Currently, most academic research on TA focuses on system engineering [50,51,52] or pre-clinical imaging, such as functional brain imaging and cerebral hemorrhage detection [53] or joint and bone imaging [54]. Other examples include deep-tissue (>6 cm) kidney imaging in large swine and real-time monitoring of therapeutic interventions, such as microwave ablation (MWA) therapy [55]. However, in recent years, TA imaging has emerged as a clinical tool for diagnosing and monitoring various tissues and disease states. For example, in their seminal paper, Kruger et al. [56] demonstrated clear contrast enhancement in the tumor region for three patients imaged both before and after chemotherapy. Conversely, the two breast cancer patients imaged after completing their chemotherapy showed no contrast enhancement. This finding correlated with subsequent pathologic examinations, which confirmed their disease was in complete remission.

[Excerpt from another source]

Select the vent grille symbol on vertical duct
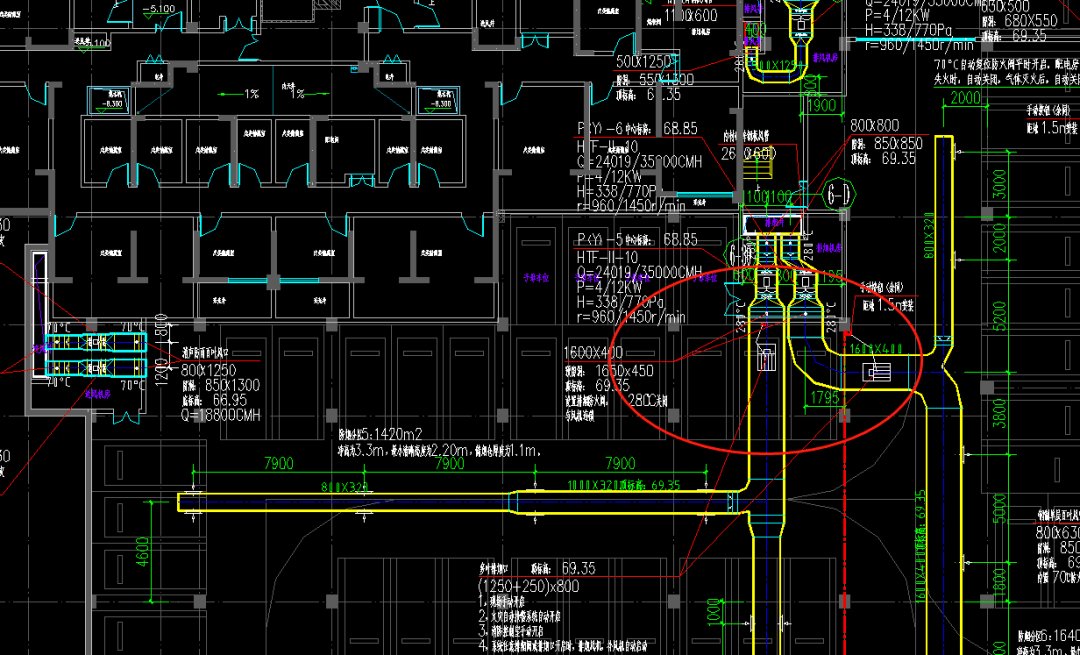 pos(767,360)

This paper describes a system and the clinical study used to assess the feasibility of a point-of-care, portable thermoacoustic system for measuring liver fat fraction. To that end, TA techniques can estimate liver fat since their contrast mechanism relies on differences in tissue conductivity when subjected to an RF pulse: lean tissues, which have high water and ion content, absorb significantly more energy than fatty tissues, which have low water and ion content. This difference in energy absorption, particularly at the boundary between muscle and liver, generates a stronger thermoacoustic signal as liver fat content increases, thereby enabling quantitative measurement of steatosis. Moreover, the layered structure of the tissue (skin, subcutaneous fat, muscle, and then liver) provides an inherent calibration method for the measured signal, as subcutaneous fatty tissue is predominantly fat (>90%) and muscle is predominantly lean tissue (>95%). Thus, for each measurement, signals from purely fatty and purely lean tissues are acquired along with those from the unknown liver tissue, enabling their use for calibration. The aim of this paper is to estimate the feasibility, accuracy compared to the reference standard MRI-PDFF, and reproducibility of using a handheld TA device for liver fat estimation.
2. Materials and Methods
2.1. TAEUS® Liver System
The TAEUS^®^ Liver System (ENDRA Life Sciences, Inc., Ann Arbor, MI, USA) is a point-of-care thermoacoustic system for measuring LFF. It includes four main subsystems, as illustrated in Figure 1A: (1) Console: A cart-mounted enclosure that contains an RF Source, electronics, and software. (2) Probe: A handheld component that includes an RF applicator and a receive-only ultrasound transducer. (3) Display assembly: A touchscreen tablet that is the graphical user interface for the ultrasound probe, a touchscreen monitor (TA display) that is the graphical user interface and input device. (4) Handheld ultrasound probe: a wireless U/S probe. Figure 1B shows a photo of the system.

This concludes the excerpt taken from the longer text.